REPORTABLE
IN THE SUPREME COURT OF INDIA
CRIMINAL ORIGINAL JURISDICTION
WRIT PETITION (CRIMINAL) NO. 57 OF 2014
Subrata Roy Sahara .... Petitioner
versus
Union of India and others .... Respondents
J U D G M E N T
Jagdish Singh Khehar, J
“……………19. (In) K. A. Ansari vs Indian Airlines
(2009) 2 SCC 164 (this Court) observed thus, “The Respondent Indian Airlines was
obliged to obey and implement the…..direction. If they had any doubt or if the
order was not clear, it was always open to them to approach the court for
clarification…….Difficulty in implementation of an order passed by the Court,
howsoever grave its effect may be, is no answer for its non-compliance………
150. The
Indian judicial system is grossly afflicted, with frivolous litigation. Ways
and means need to be evolved, to deter litigants from their compulsive
obsession, towards senseless and ill-considered claims. One needs to keep in
mind, that in the process of litigation, there is an innocent sufferer on the
other side, of every irresponsible and senseless claim. He suffers long drawn
anxious periods of nervousness and restlessness, whilst the litigation is
pending, without any fault on his part. He pays for the litigation, from out of
his savings (or out of his borrowings), worrying that the other side may trick
him into defeat, for no fault of his. He spends invaluable time briefing
counsel and preparing them for his claim. Time which he should
have spent at work, or with his family, is lost, for no fault of his. Should a
litigant not be compensated for, what he has lost, for no fault? The suggestion
to the legislature is, that a litigant who has succeeded, must be compensated
by the one, who has lost. The suggestion to the legislature is to formulate a
mechanism, that anyone who initiates and continues a litigation senselessly,
pays for the same. It is suggested that the legislature should consider the
introduction of a “Code of Compulsory Costs.”

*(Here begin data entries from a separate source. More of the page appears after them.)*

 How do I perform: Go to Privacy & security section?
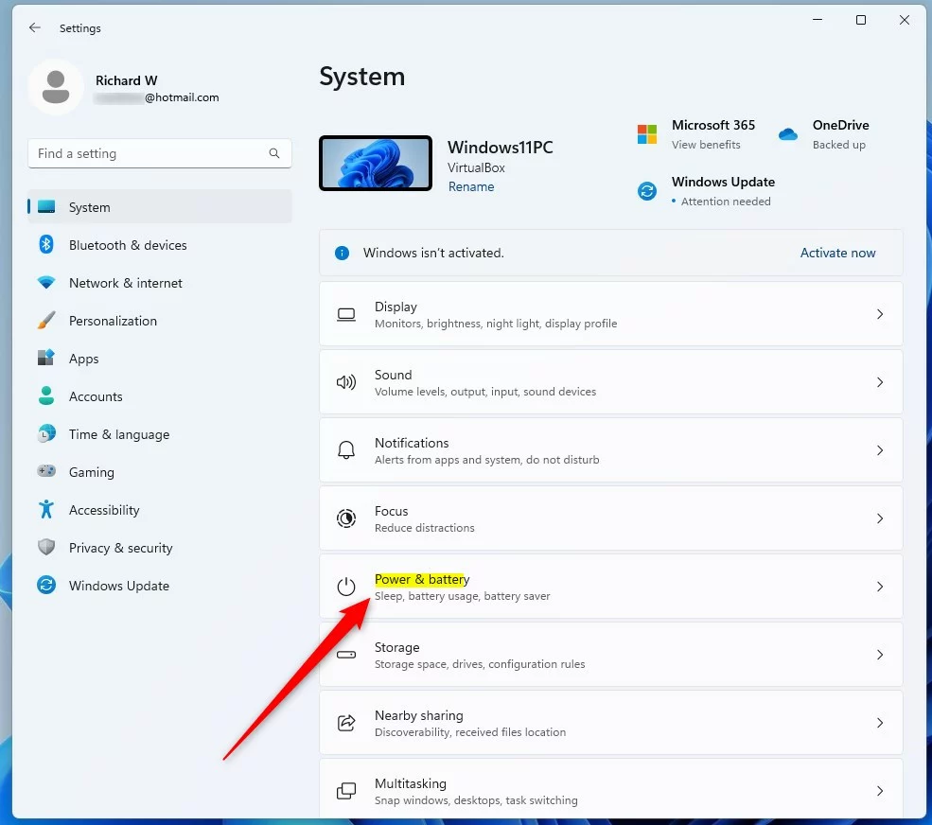(x=120, y=548)
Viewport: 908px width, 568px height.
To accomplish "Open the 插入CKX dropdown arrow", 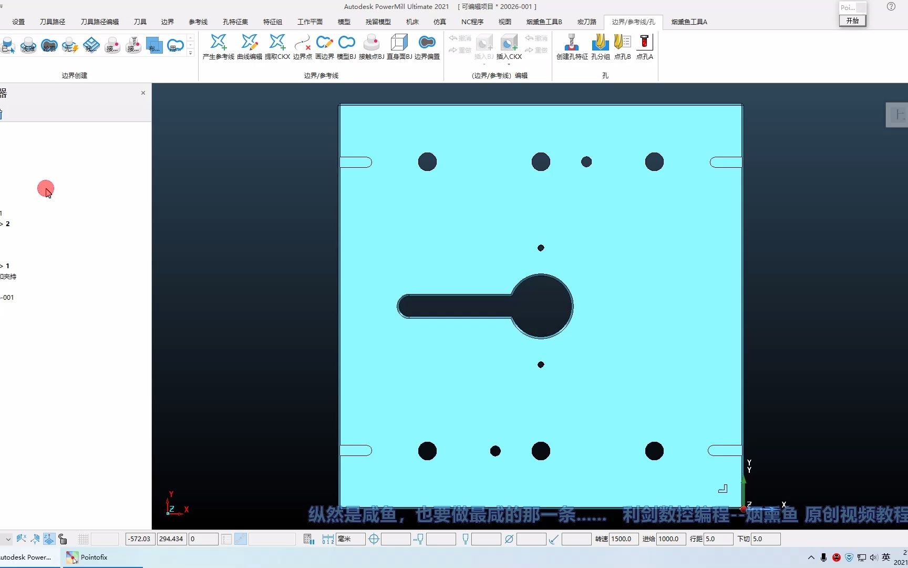I will point(509,64).
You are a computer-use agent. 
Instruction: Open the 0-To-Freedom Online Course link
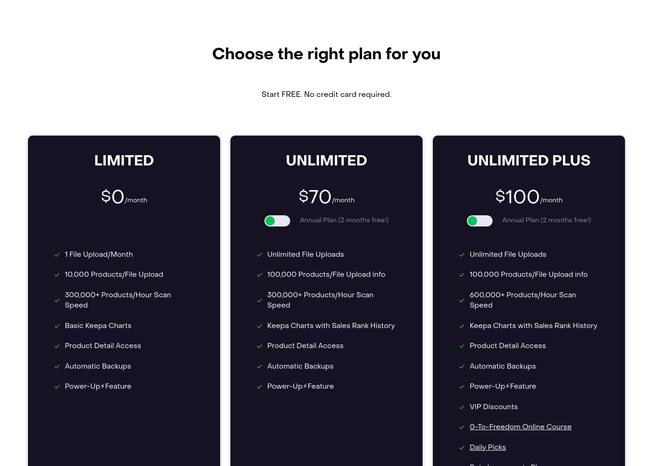coord(521,427)
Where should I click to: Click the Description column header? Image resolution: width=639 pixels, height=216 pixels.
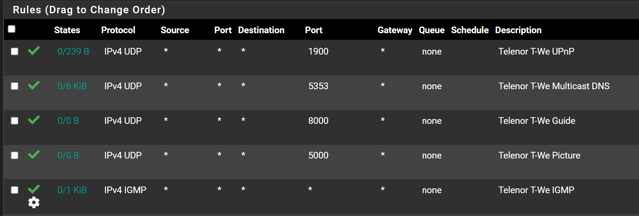[x=518, y=30]
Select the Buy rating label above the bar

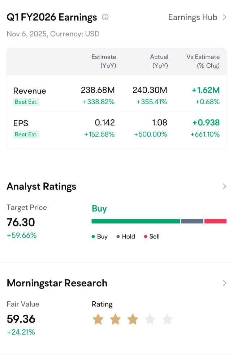point(99,209)
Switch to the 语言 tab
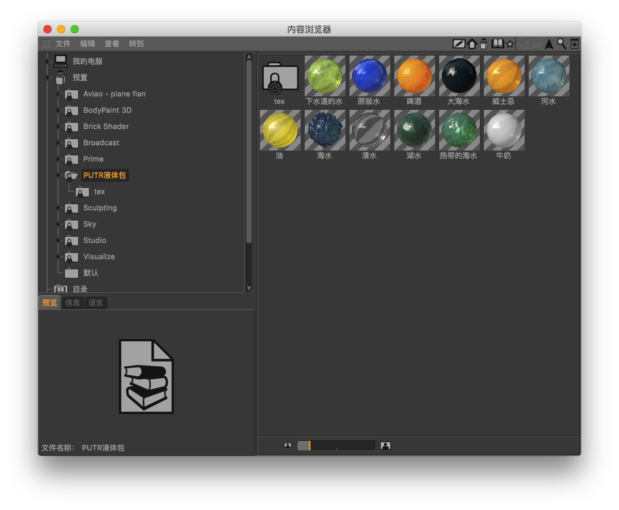619x510 pixels. click(x=96, y=303)

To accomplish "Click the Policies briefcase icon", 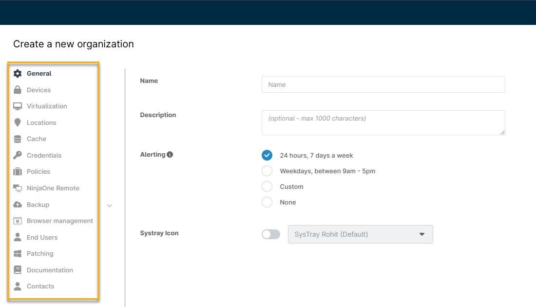I will [18, 172].
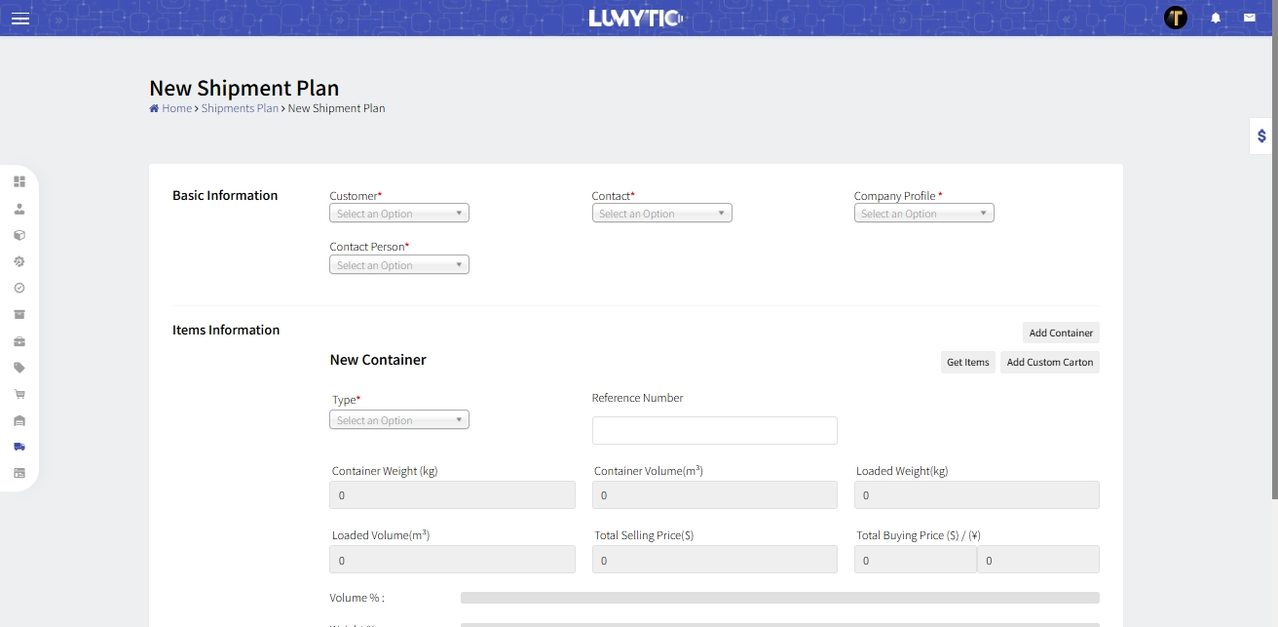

151. We should not be taken to have
suggested, that the cost of litigation should be enhanced. It is not our
suggestion, that Court fee or other litigation related costs, should be raised.
Access to justice and related costs, should be as free and as low, as possible.
What is sought to be redressed is a habituation, to press illegitimate claims.
This practice and pattern is so rampant, that in most cases, disputes which
ought to have been settled in no time at all, before the first Court of
incidence, are prolonged endlessly, for years and years, and from Court to
Court, upto the highest Court.
152. This abuse of the judicial process is
not limited to any particular class of litigants. The State and its agencies
litigate endlessly upto the highest Court, just because of the lack of responsibility,
to take decisions. So much so, that we have started to entertain the
impression, that all administrative and executive decision making, are being
left to Courts, just for that reason. In private litigation as well, the
concerned litigant would continue to approach the higher Court,
despite the fact that he had lost in every Court hitherto before. The effort is
not to discourage a litigant, in whose perception, his cause is fair and
legitimate. The effort is only to introduce consequences, if the litigant’s
perception was incorrect, and if his cause is found to be, not fair and
legitimate, he must pay for the same. In the present setting of the
adjudicatory process, a litigant, no matter how irresponsible he is, suffers no
consequences. Every litigant, therefore, likes to take a chance, even when
counsel’s advice is otherwise.
153. Does the concerned litigant realize,
that the litigant on the other side has
had to defend himself, from Court to Court, and has had to incur expenses
towards such defence? And there are some litigants who continue to pursue
senseless and ill-considered claims, to somehow or the other, defeat the
process of law. The present case, is a classic illustration of what we wish to
express. Herein the regulating authority has had to suffer litigation from
Court to Court, incurring public expense in its defence, against frivolous
litigation. Every order was consistently and systematically disobeyed. Every
order passed by the SEBI was assailed before the next higher authority, and
then before this Court. Even though High Courts have no jurisdiction, in
respect of issues regulated by the SEBI Act, some matters were taken to the
High Court of Judicature at Allahabad (before its Lucknow Bench). Every such
endeavour resulted in failure, and was also sometimes, accompanied with strictures.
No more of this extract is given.